Pepe Cibrián Campoy, nombre que es sinónimo de musical, estrenó en 1971 Universexus, una obra que seguía el estilo conceptual de Hair. Pero en 1978 fue cuando dejó una huella en el género con el estreno de Aquí no podemos hacerlo, obra que hablaba de las vicisitudes de un grupo de artistas para llevar a cabo un espectáculo. Fue un trabajo que reunía a nombres importantes como Ana Itelman, Luis María Serra, Ricky Pashkus, Sandra Mihanovich y Ana María Cores, entre muchos más. Sus socios musicales fueron alternadamente Luis María Serra, Martín Bianchedi y Ángel Mahler. Con Calígula (1983) realizó su mejor alegoría sobre la dictadura y con Drácula (1991) hizo comenzar una nueva era del género. Fue el inicio de un boom que generó miles de fanáticos y de escuelas de teatro musical que hoy ya dan sus frutos.

Cómo no mencionar la impronta de Hugo Midón y Carlos Gianni, con sus obras para chicos y grandes; los trabajos de la dupla Manuel González Gil-Martín Bianchedi (El loco de Asís, Los mosqueteros) o ese trabajo impecable que realizaron Nacha Guevara, Alberto Favero y Pedro Orgambide con Eva, el gran musical argentino (1986-2007). La canción “Si yo fuera como ellas” tal vez sea una de las más bellas compuestas para el género.

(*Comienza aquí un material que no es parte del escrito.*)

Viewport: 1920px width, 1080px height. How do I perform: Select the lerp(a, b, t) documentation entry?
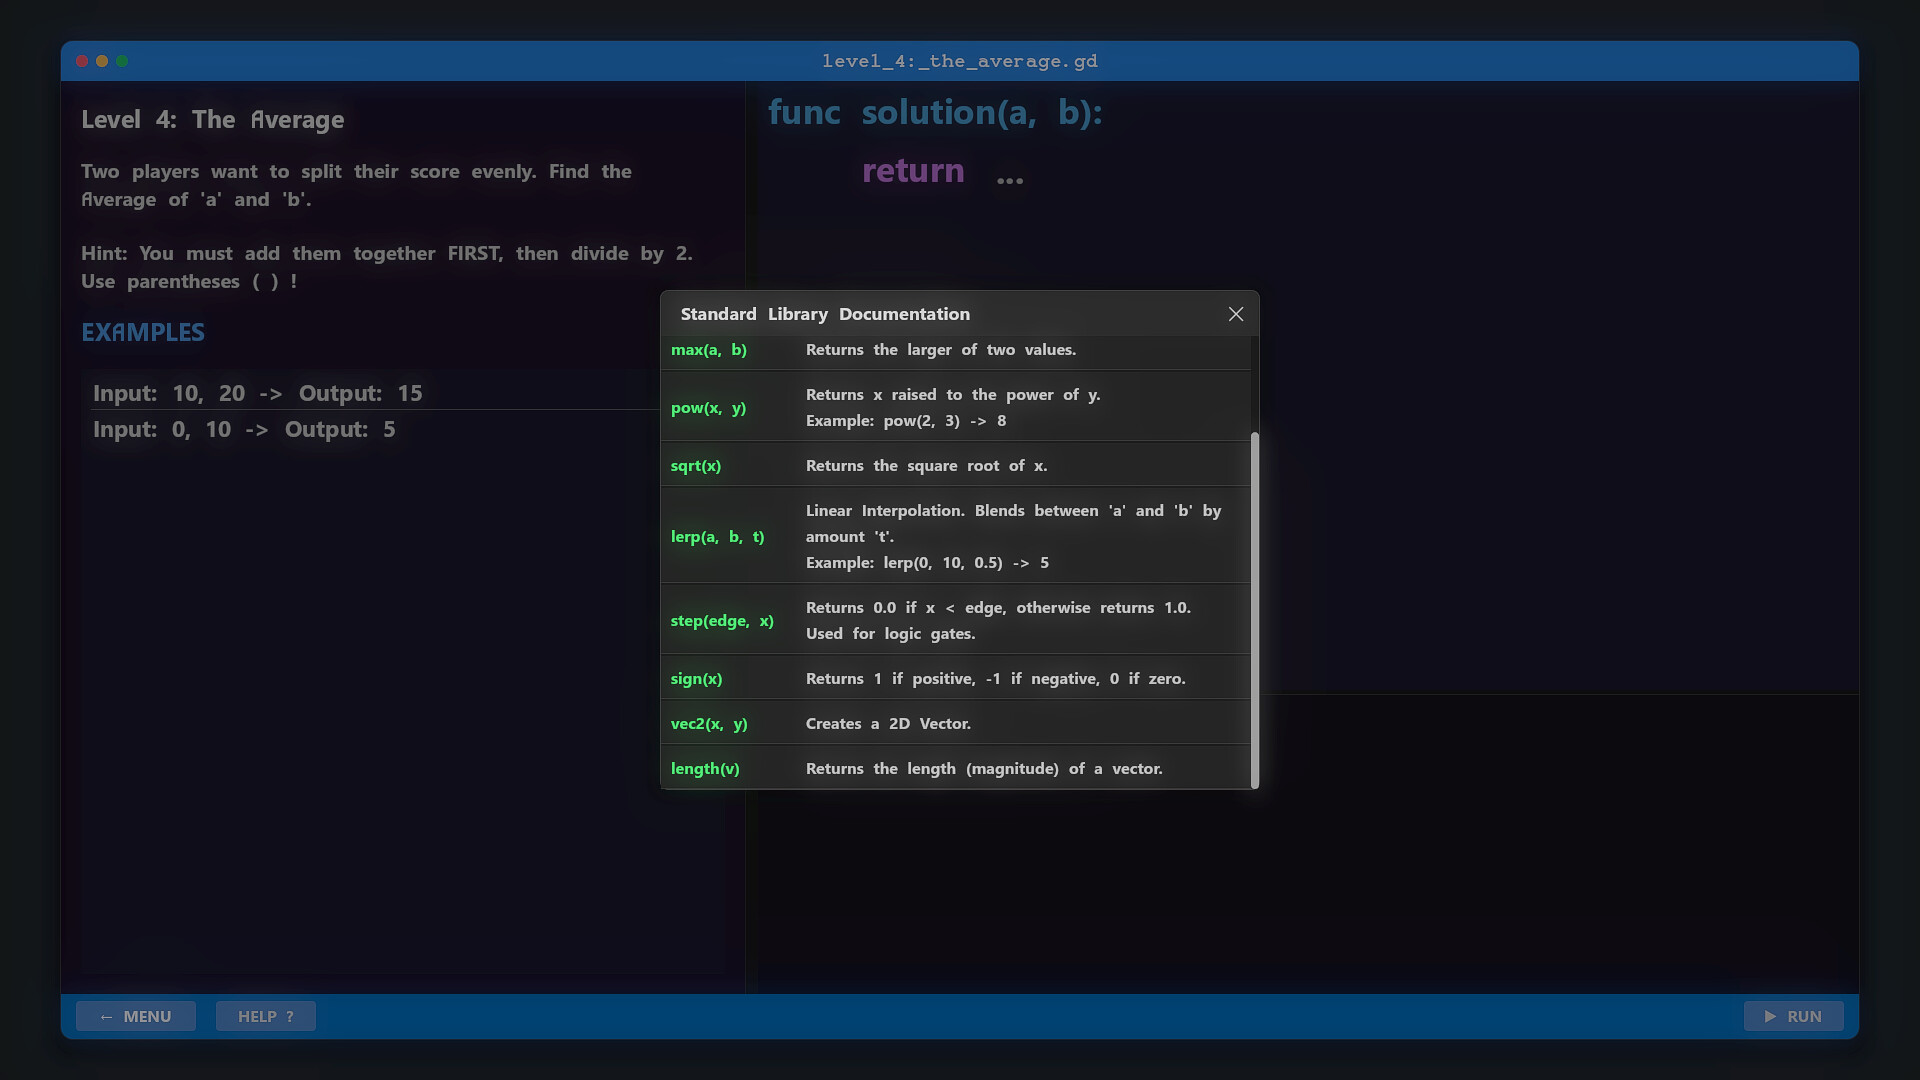[717, 537]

Es indudable que el musical creció de manera agigantada en la última década. Ya tiene su propio premio (los Hugo) y hay artistas locales que emigraron hacia otros epicentros teatrales como Londres, Nueva York, Madrid, México o Berlín. Elena Roger y Gerónimo Rauch ya están consagrados en el mundo, mientras que Rodolfo Valss, Karina K, Roberto Peloni, Juan Rodó, Laura Conforte, Alejandro Paker, Mariano Chiesa, Natalia Cociuffo, Germán Tripel, Florencia y Marisol Otero y muchísimos más hoy forman parte de una forma de teatro que requiere de intérpretes que sean tan buenos actores como cantantes o bailarines.

Pero lo mejor que está pasando es que los creativos son cada vez más y tienen su semillero en el off porteño. El fenómeno La parka (de Diego Corán Oria y Jorge Soldera) no tiene precedentes y basta recordar la temporada 2014, en la que las únicas obras comerciales de la calle Corrientes de autor nacional eran musicales: Manzi, la vida en orsai, Camila, nuestra historia de amor, Tango feroz y El jorobado de París.

Hoy con esa maravilla dramatúrgica que es Los monstruos (Emiliano Dionisi y Martín Rodríguez) se puede afirmar que en estos 90 años, el musical argentino comienza una nueva era.

Si cuando está triste en su cabeza suena un bolero, cuando está feliz le da la sensación de que todos en su alrededor bailan un rocanrrol y cuando está enamorado suena la balada más cursi... sus emociones entraron en el género, y en el fondo, terminó por legitimarlo. Todos somos musical.